On December 14, Harvard’s Joint Center for Housing Studies released its 2017 America’s Rental Housing report. CLPHA staff attended the event, which also featured key note remarks from HUD Deputy Secretary Pam Patenaude and U.S. Senator Maria Cantwell of Washington. According to Christopher Herbert, the Joint Center’s managing director, this year’s report “paints a complicated picture of the rental market. While we are seeing the record growth in renters slow down, there are alarming trends that suggest a growing inability to supply housing that is available for middle- and working-class renters, let alone those with very low incomes.” Specifically, there are:
· Signs of a slowdown. Overall, rents increased quite slowly in most markets in the U.S. New multifamily units reached a plateau in 2016 and have fallen by 9% through October 2017.
· Changes in the nature of renters. While renters are disproportionately younger and lower-income, growing shares of renters are older and higher-income. The median age of renters increased from 38 in 2006 to 40 in 2016. Although roughly a third of renters are under age 35, nearly as many are now age 50 and over.
· Changes in the nature of new units. Additions to the new stock are increasingly concentrated at the high end of the market. The share of new units renting for $1,500 per month or more soared from 15% in 2001 to 40% in 2016. Conversely, the share of new units in the lower end of the market (below $850 per month) fell from 42% of the stock to 18%. In addition, affordability continues to be a major problem. Nearly half of all renter households are cost-burdened, paying more than 50% of their income for housing.
· Reductions in the amount of very low-income households who receive rental assistance. The share of very low-income households receiving rental assistance has declined from 28% in 2001 to 25% in 2015. As the report notes, much of the subsidized rental stock is at risk of loss due to lack of maintenance or expiring affordability periods. Over the next decade, nearly 500,000 LIHTC units, along with 650,000 other subsidized rentals, will come to an end of their required affordability periods.
In her response to the report, Deputy Secretary Patenaude thanked the Joint Center for their comprehensive report and their meticulous data analysis. She noted that seeing the complete renter landscape and demographic shifts helped her to understand the set of issues confronting housers. She was surprised by how little the slowdown in the luxury market added to the supply of middle- and lower-income units. In addressing the question of what HUD can do about the diminishing number of rental units for lower-income families, Patenaude said that it is not the federal government’s sole responsibility, that the problem required an “all hands on deck” response and that state and local elected officials need to take ownership of the problem to ensure that workers had places to live near their jobs.
Patenaude said that HUD should educate state and local governments about the need to step up to provide units of affordable housing and they need to educate congress on the importance of the Low-Income Housing Tax Credit. HUD is also looking at reducing regulatory burdens, finding ways to preserve units, including the Rental Assistance Demonstration Program (RAD), and researching rent reform. She asserted that HUD programs do not do enough to encourage self-sufficiency.
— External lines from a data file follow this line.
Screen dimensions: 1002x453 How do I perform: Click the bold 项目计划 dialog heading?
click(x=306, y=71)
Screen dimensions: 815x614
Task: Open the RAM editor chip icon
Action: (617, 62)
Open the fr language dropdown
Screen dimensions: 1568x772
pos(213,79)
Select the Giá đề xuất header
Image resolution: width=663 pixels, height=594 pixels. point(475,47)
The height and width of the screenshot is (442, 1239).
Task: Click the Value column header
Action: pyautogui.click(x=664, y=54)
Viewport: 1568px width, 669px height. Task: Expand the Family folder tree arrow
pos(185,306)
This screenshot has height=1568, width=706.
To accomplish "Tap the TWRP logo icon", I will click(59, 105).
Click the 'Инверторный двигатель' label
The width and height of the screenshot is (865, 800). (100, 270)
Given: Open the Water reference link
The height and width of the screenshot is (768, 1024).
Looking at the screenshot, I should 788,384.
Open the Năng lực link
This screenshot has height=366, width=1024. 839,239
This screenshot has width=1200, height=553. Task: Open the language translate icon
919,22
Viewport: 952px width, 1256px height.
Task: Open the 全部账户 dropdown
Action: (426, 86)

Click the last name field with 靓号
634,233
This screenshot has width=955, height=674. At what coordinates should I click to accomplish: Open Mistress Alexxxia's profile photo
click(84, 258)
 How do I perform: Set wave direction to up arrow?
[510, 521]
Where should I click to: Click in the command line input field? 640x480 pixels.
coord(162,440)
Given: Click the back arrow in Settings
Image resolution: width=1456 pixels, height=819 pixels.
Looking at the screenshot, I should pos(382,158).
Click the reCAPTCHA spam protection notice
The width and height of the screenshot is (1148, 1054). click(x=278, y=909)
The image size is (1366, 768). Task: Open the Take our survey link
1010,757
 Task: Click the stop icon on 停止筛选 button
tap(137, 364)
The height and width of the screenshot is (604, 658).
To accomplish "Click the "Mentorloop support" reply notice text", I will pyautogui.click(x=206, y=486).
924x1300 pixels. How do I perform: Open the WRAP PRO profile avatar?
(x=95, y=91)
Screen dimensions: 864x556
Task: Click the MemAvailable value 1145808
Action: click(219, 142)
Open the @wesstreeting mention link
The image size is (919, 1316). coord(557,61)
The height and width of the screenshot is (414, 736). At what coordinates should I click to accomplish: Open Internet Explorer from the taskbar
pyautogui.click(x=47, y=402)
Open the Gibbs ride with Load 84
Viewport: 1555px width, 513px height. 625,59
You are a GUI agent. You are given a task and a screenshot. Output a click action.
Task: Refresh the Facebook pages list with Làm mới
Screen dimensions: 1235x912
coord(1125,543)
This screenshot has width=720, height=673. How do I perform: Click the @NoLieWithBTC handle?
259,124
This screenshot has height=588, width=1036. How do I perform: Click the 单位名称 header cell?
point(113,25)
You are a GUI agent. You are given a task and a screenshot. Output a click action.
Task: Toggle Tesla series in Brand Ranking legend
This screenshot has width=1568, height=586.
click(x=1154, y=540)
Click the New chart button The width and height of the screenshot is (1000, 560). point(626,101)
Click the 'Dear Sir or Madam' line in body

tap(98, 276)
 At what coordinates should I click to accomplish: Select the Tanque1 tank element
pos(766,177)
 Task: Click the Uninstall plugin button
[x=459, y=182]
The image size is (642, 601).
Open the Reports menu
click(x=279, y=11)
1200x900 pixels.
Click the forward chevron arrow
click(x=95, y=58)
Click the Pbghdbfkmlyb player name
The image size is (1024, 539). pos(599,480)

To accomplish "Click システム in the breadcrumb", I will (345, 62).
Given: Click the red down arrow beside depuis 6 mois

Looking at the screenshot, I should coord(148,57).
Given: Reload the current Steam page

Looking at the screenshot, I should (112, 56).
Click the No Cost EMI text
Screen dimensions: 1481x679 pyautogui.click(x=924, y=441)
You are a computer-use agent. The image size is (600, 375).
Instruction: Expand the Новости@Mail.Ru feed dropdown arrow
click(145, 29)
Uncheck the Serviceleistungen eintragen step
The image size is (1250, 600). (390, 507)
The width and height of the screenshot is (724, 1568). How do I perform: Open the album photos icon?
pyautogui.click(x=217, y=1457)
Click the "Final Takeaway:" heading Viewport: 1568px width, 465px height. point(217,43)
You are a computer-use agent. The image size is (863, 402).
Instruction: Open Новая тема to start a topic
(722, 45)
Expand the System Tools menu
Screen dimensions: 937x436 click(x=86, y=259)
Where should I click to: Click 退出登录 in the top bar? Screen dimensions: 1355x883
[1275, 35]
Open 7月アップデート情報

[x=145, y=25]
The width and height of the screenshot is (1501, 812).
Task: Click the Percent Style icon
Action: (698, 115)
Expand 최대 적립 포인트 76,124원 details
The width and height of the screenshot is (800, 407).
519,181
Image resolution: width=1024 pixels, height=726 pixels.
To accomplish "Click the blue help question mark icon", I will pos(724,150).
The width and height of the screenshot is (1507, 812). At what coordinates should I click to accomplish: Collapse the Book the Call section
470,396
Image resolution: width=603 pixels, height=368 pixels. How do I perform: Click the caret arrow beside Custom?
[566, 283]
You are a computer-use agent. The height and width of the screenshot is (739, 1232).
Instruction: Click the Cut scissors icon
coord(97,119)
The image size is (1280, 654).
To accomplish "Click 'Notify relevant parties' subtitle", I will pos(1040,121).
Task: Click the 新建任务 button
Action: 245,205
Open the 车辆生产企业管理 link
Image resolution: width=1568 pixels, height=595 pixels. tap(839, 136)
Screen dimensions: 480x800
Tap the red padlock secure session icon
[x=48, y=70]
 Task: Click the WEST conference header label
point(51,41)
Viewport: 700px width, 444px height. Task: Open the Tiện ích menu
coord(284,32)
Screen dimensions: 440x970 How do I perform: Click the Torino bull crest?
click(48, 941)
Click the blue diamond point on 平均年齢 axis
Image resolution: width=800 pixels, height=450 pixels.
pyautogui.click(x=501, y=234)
Remarks by Sen. Cantwell underscored the importance of expanding the base of affordable housing units. Cantwell, who introduced The Affordable Housing Credit Improvement Act (S. 548) with U.S. Senator Orrin Hatch of Utah, said that the Joint Center report could not have come at a better time. She asserted that we are now in an affordable housing crisis, that major cities across the country need more affordable housing units, and that the crisis is so stark in Seattle that at least once a week the major newspaper features an article on the critical need for more affordable units. According to Cantwell, the problem is one of limited supply and increasing demand. Her bill would increase the housing credit allocation by 50%, which she estimates will translate into an additional 400,000 affordable housing units. Cantwell also said that we should not lose sight of the fact that housing is stimulative for the economy and that over the last few years housing has declined as a percentage of GDP. She also urged the audience to make the critical connection between housing and improved health outcomes.